22:45分。ステイル=マグヌスは上条当麻らが通う高校の裏手で煙草をくゆらせていた。
数時間ぶりの一服は待機時間も合わせて一本、また一本と本数を増し、気がつけば片手を超える吸い殻が足元に転がっていた。

ステイル「………………」

立ち上る紫煙につられて見上げる月は蒼白く、どこか病的な輝きがあった。
思えばインデックスを追跡していた時もこんな夜だったかと懐古する。

苦々しく、そして彼女の記憶が奪われずに済んだ数日間の出来事…
思えばそこで上条当麻と縁を持った事がケチのつき始めだと思わなくもなかった。同時に――

ステイル「まさか再びあの吸血殺し(ディープブラッド)と関わる羽目になるとはね…仕事とは言え僕もツキがない」

一度目はアウレオルス=イザードが絡んだ三沢塾での一件。
二度目は『刺突杭剣』絡みでの大覇星祭にてオリアナ=トムソンが誤って姫神秋沙に重傷を負わせた一件。
そして三度目の正直とも言うべき今回は…

ステイル「(あまり愉快な巡り合わせでない事は確かだ。あの女狐め…今度は何を企んでいる)」

アウレオルス=イザードがかつて属していたグノーシズム(異端宗派)から姫神秋沙を守りつつ、かつて刃を交えたオリアナ=トムソンと組んでロンドンまで連れ帰るというこの任務。
あの最終戦争でローラ・スチュアートが命を落とさなかった事が悔やまれる。
組織の存続を安堵すると共に、半ば本気でステイルはそう思っているのだ。

黄泉川「そろそろじゃん。いざという時は私がオフェンス、そっちはディフェンスで良いじゃん?」

手塩「私達は、構わない。優先、されるべきは、安全度と、能率だ」

そして警備員(アンチスキル)のメンバーも姫神を護送するための特殊装甲車の前で最終確認に入っている。
物々しい限りだ、しかし魔術師達を相手にこの護送団でも十分過ぎるとは言えない。
そうステイルが七本目の煙草を吸い終えると――

オリアナ「はぁいお待たせ…皆さんお揃い?」

姫神「………………」

ステイル「(…来たか…)」

対象(パッケージ)のお出ましだ、とステイルは歩を進めた。
インデックスはある人物の所へ預けている。上条当麻が不在の今、実務的な信頼は置けずとも信用には足る人物の元へ――



~とある高校・保健室~

小萌「…結標ちゃん…」

禁書「(…あいさ…)」

23:12分。月詠小萌とインデックスは保健室にいた。
小萌は姫神秋沙からオリアナ=トムソンへ言伝られた『伝言』に導かれて保健室へ、インデックスはステイル=マグヌスからこの避難所に残るように言われての事だ。
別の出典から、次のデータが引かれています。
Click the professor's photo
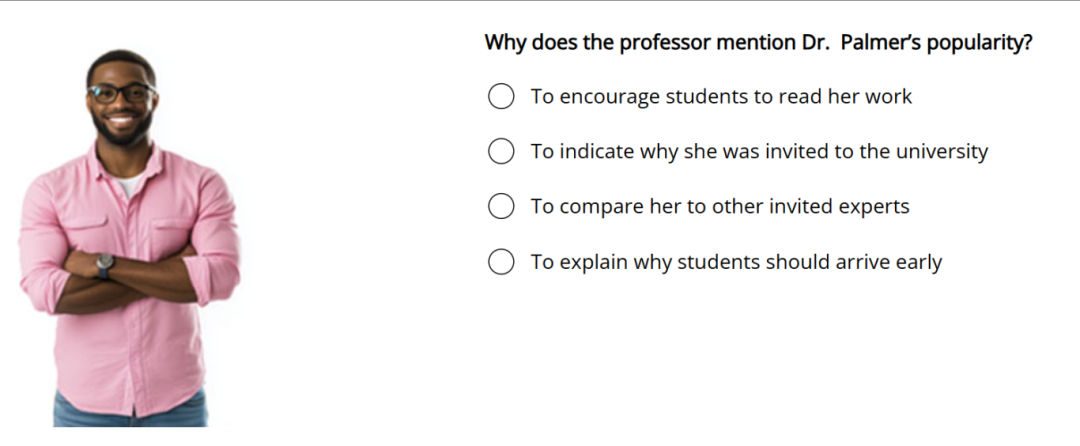Screen dimensions: 1080x446 pos(129,238)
禁書「(こもえにはわからないけど、これは魔術なんだよ。多分、効力の薄い時限式の魔術かも)」

横たわる結標の額に手を当て目を瞑りながらインデックスは思案する。
僅かながら力の残滓が場の空気に残されている事、結標の身体が通常よりも穏やかな脈拍、低い体温と言ったまるで仮死か冬眠に近い状態からそれを推察する。

小萌「し、シスターちゃん…結標ちゃんは大丈夫なのですかー?」

禁書「大丈夫なんだよ。じきに目を覚ますはずなんだよ」

小萌「…先生は、先生は力のない自分が悔しくって、悔しくって仕方無いのですっ…!」

小萌は歯噛みする。自分にもっと力があれば、強さがあれば、姫神秋沙や能力者狩りに晒される学生達を守れるのに、望まぬ疎開をただ見送る事などさせないのにと。
姫神は別れが辛くなるからと、吹寄を始めとするクラスメートに別れを告げなかった。
小萌にも感謝の言葉を捧げるも、顔を合わせれば気持ちが挫けてしまうと『伝言』のみを願った。
生徒をそうさせてしまう自分に、小萌は教育者として胸を痛めた。

禁書「それは…私も同じかも」

友人として姫神秋沙を見送れなかった。ステイル達のように護送につく事は出来なかった。
10万3000冊の魔導書を保管する『図書館』たるインデックスの所在がグノーシズム(異端宗派)に割れれば、その矛先がどう向かうかわからないからだ。
今は上条当麻も側にいない。神裂火織も側にいない。身を守る術はただ一つ――

禁書「(とうま…今どこにいるの?)」

鳴らない携帯電話。ようやくメールを少しずつ打てるようになってきたのに。
もう電子レンジを壊さなくなってしばらく経つのに、それを伝えたい上条当麻はいない。
こんな時、上条当麻ならどうするだろうか…それは完全記憶能力を持つインデックスをして、未だ紐解けない命題であった。




~第七学区・発電所~

御坂「!?」

23:17分。第七学区の電力のほとんどを賄う発電所にて御坂美琴は目を見開いた。

ほとんどの風力発電を戦禍によって望めなくなり、絶対的に不足している電力を補うべく力全てを注ぎ込んでいたレベル5第三位『超電磁砲(レールガン)』のレーダーに引っ掛かるものがあったのだ。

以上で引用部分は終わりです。